# [Problem details]
Please report how many lines in these records contain the string "dialog", and give nothing besides the number.

# [Records for the task]
┏━━

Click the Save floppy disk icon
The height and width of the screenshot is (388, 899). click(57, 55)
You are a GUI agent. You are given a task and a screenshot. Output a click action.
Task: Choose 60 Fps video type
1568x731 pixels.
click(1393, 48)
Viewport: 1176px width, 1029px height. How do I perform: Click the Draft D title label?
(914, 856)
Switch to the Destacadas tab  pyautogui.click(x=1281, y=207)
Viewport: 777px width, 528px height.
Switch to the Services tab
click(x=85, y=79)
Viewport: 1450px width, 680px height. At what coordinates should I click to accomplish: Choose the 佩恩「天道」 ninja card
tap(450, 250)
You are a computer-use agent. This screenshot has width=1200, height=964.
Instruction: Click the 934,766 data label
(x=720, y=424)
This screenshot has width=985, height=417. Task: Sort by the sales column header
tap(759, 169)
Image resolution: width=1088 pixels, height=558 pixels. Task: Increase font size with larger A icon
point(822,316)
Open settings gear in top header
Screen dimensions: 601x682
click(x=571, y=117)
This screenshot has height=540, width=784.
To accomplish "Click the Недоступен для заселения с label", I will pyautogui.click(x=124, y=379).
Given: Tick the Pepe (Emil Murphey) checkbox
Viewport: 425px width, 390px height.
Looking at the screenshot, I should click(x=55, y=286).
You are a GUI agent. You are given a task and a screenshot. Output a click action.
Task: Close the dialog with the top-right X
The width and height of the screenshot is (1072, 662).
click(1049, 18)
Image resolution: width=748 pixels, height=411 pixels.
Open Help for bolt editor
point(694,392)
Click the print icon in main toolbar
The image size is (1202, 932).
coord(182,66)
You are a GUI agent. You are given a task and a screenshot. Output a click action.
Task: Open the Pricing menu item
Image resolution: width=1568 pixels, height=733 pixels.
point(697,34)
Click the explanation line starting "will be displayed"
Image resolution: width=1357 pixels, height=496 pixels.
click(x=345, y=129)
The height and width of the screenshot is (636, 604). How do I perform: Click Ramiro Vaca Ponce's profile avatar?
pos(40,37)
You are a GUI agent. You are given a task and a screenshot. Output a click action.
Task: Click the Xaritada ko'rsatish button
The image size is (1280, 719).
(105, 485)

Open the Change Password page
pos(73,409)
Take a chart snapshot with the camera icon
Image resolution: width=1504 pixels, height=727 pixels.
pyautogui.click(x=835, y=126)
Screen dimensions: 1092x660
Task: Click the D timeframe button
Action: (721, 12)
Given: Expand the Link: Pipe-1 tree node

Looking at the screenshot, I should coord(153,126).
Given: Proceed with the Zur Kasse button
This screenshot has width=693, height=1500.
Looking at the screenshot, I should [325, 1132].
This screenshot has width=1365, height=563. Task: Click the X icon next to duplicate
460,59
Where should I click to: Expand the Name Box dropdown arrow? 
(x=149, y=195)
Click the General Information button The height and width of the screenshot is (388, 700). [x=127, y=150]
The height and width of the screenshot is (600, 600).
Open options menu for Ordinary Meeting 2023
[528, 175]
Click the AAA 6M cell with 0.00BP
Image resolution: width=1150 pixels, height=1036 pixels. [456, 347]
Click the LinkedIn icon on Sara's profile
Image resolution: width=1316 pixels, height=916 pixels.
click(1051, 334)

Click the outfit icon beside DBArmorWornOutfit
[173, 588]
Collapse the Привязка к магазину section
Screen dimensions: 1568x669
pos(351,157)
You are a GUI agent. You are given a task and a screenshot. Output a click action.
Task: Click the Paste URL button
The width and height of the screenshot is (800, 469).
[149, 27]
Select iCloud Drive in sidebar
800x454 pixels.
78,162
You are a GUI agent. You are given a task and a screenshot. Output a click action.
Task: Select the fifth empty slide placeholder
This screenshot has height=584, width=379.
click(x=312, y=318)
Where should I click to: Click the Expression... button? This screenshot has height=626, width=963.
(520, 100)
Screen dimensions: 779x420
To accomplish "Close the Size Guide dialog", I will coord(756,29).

┗━━

# [Answer for this exercise]
2